Two supports were machined (see the diagram) along with two feet. Holes for the supports were drilled and tapped into the front plate, with the positions taken from hole for the hour stud. The clock was laid flat, the ‘feet’ fitted into the supports, and the chapter ring positioned onto the feet. It was then super-glued to the feet.

The gluing was nerve wracking; if I did it wrong I would have to go and buy a whole new chapter ring. The screws in the supports secure it into position, but allow it to be easily removed if needed.

Secondly, screws. These are a mundane part of the clock, but one which actually took a lot of time. It may not seem it but there are a lot of screws in this clock, almost all of which were hand made. They are mostly in BA sizes.

They were all made in the same way, just different sizes.

Firstly steel rod stock was turned down to the outer diameter of the thread. While still held in the lathe it was threaded using a die. I don’t have a tailstock die holder so I free-handed it, sometimes using the tail stock to make sure it was square. The screw was then parted off, usually using a small hacksaw, reversed in the lathe, and faced flat. Finally the slot was cut using a hacksaw again, taking care to properly line it up across the centre.

A quick note on dies; it's worth paying extra for new dies, or replacing old ones when they stop cutting properly. When I first tried cutting threads I was using an old tap and die set I had been given. I couldn't figure out why the dies weren't cutting, but eventually realised it was because they were as blunt as balloon. When I bought my first brand new die the difference was night and day.

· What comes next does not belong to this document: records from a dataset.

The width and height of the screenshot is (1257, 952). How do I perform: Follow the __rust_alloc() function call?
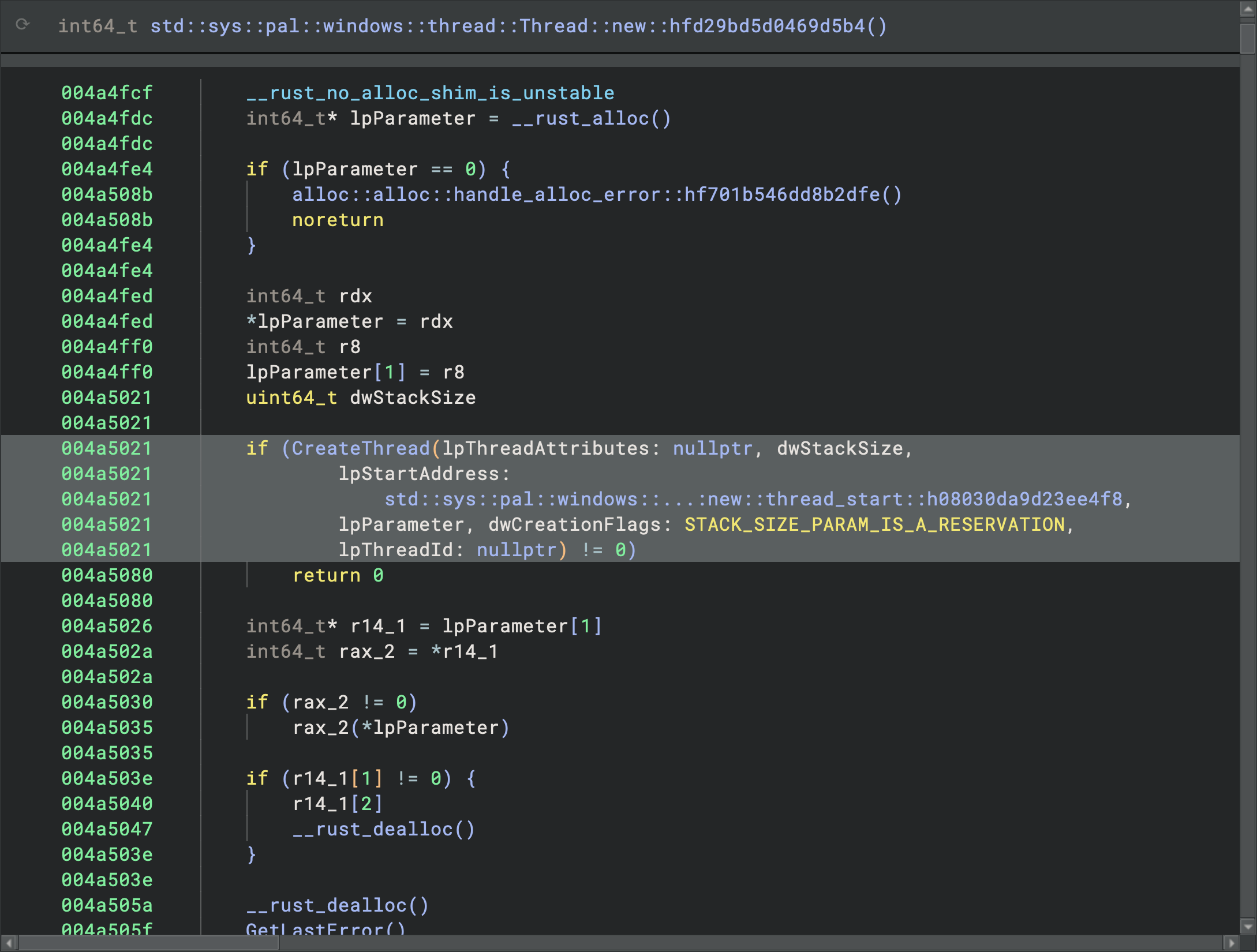click(x=591, y=118)
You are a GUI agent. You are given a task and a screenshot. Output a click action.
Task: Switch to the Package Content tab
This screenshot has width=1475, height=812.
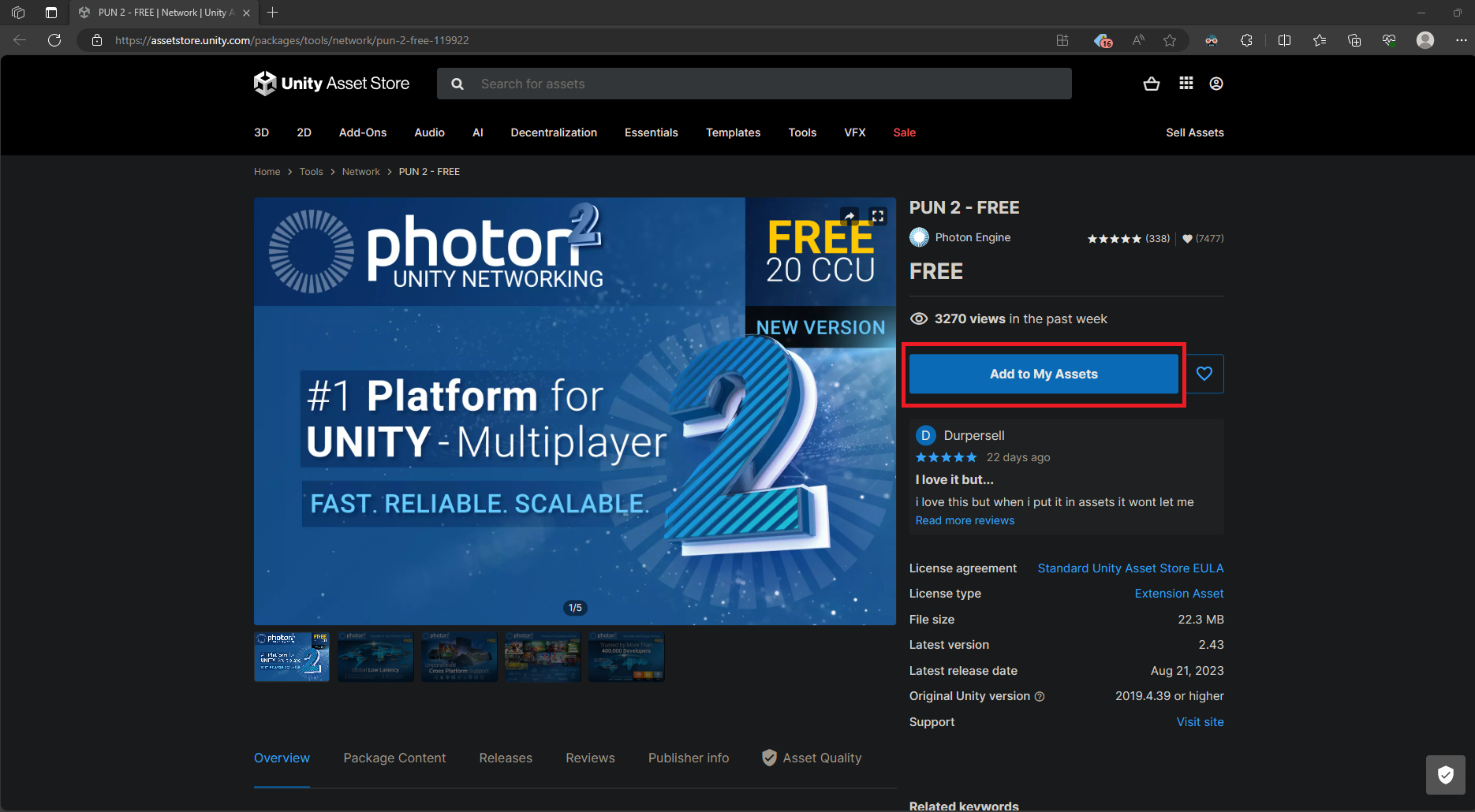[394, 758]
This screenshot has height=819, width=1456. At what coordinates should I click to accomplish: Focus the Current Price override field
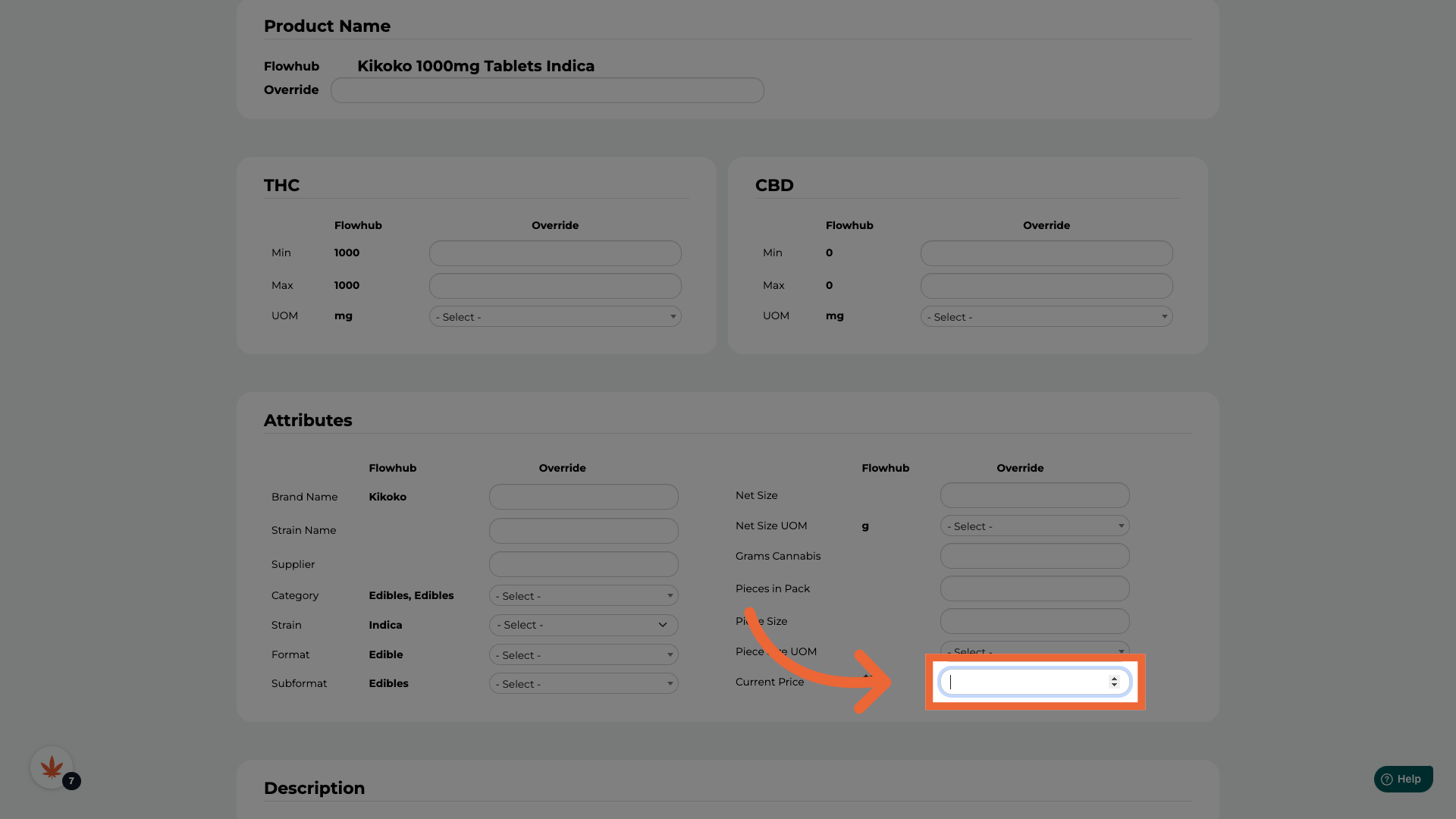point(1024,682)
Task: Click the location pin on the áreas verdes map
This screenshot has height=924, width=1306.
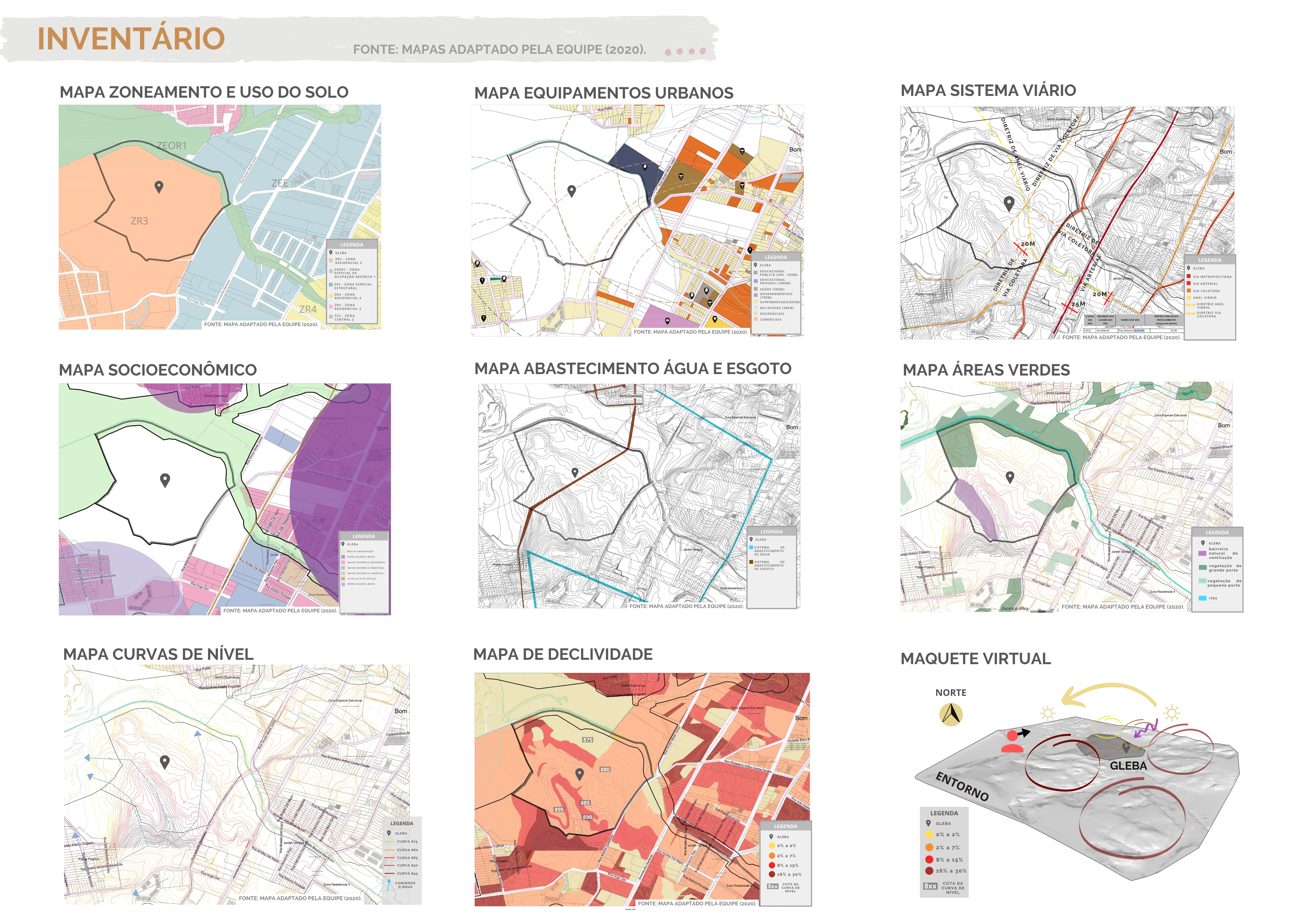Action: (x=1010, y=477)
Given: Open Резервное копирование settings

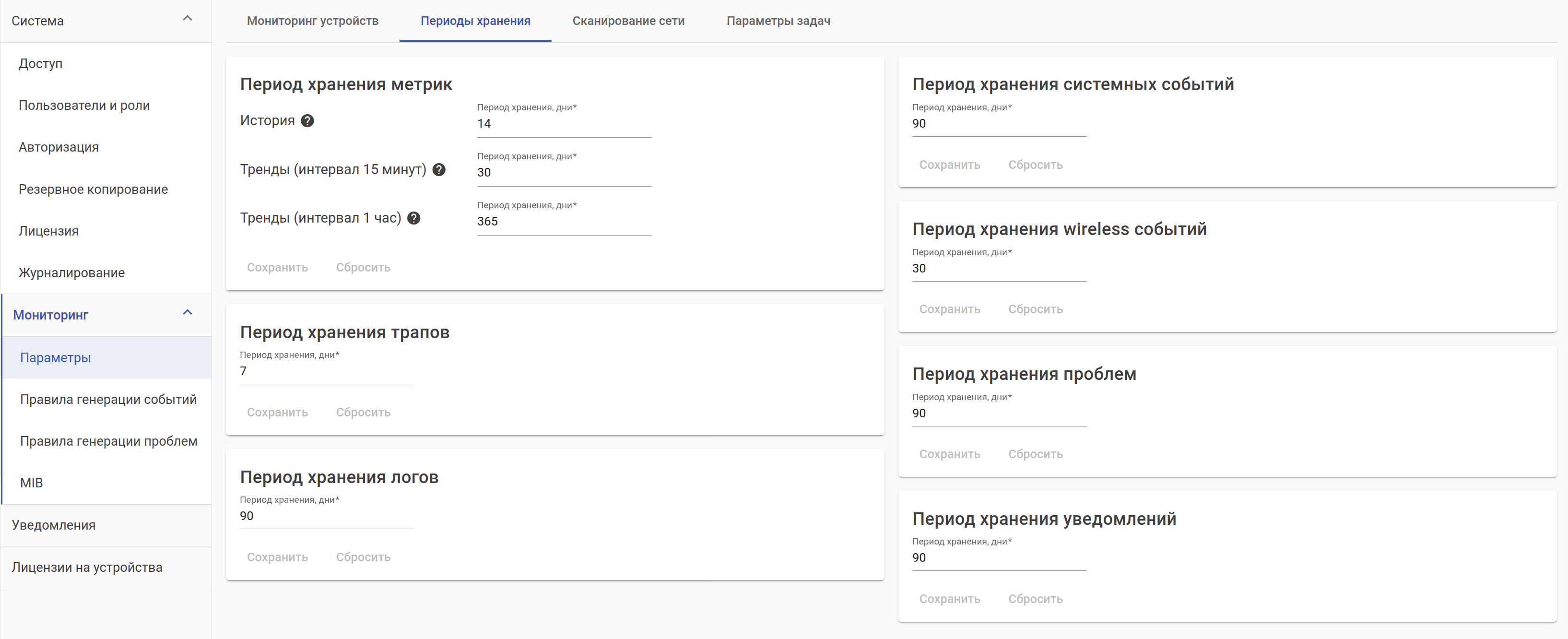Looking at the screenshot, I should (93, 189).
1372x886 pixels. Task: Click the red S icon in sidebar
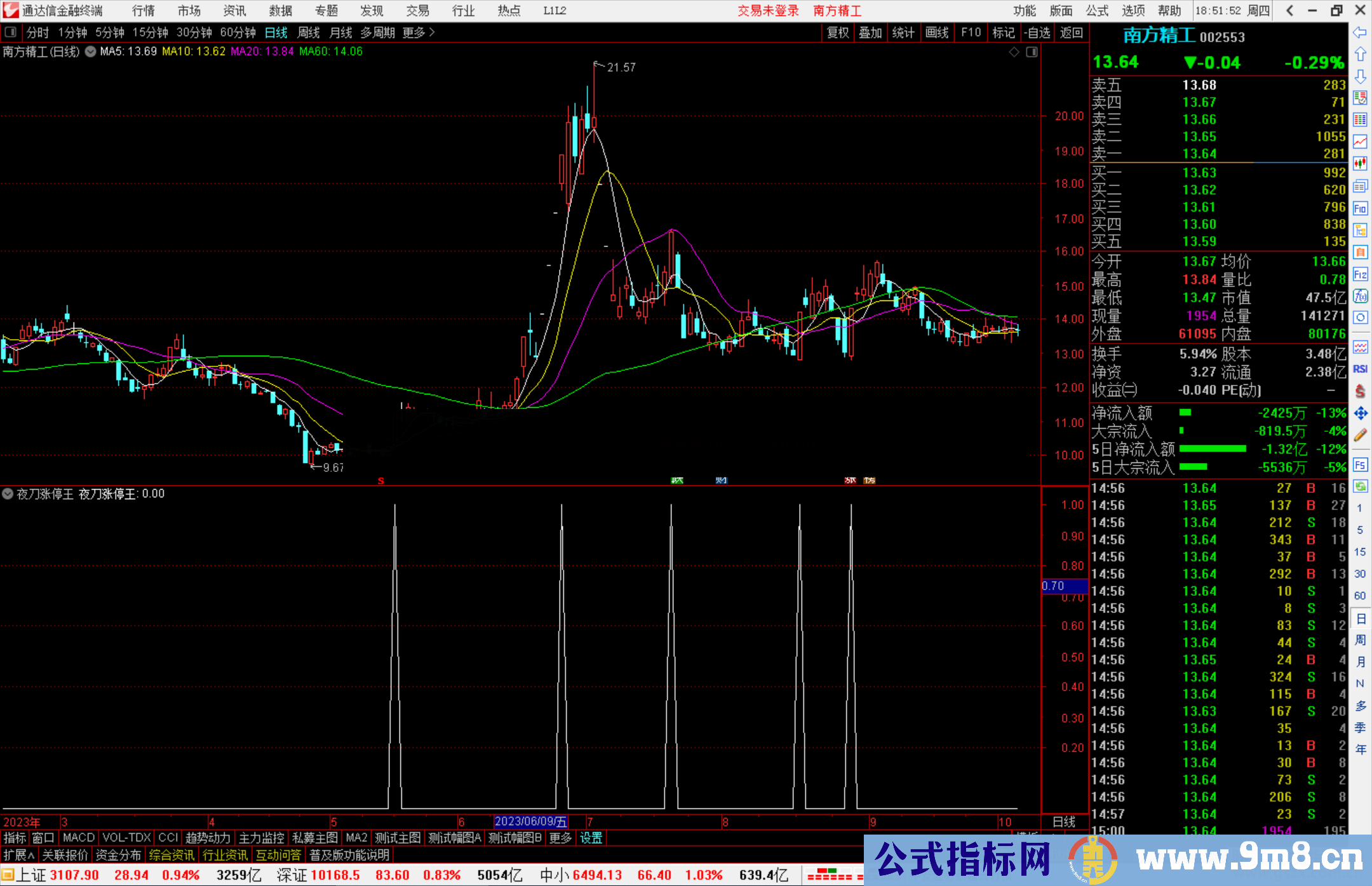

So, finally, the clock is assembled. In the process of this build the clock has been assembled and taken apart literally hundreds of times, but this time I had to be more careful to make sure I didn’t scratch my shiny polishing. I wore gloves for the assembly to try to minimise fingerprints.

Step 22: Hang

Finally, it’s time to hang it on the wall. This is a fairly heavy clock so a suitable sturdy mounting is needed. Using the thread on the hook in the ‘U’ bracket it’s adjusted to make sure it’s hanging vertically.

The final step in the build process is to convince your fiancé that having a loudly ticking clock in a small house isn’t incredibly annoying. I’ll report back once I’ve figured this step out.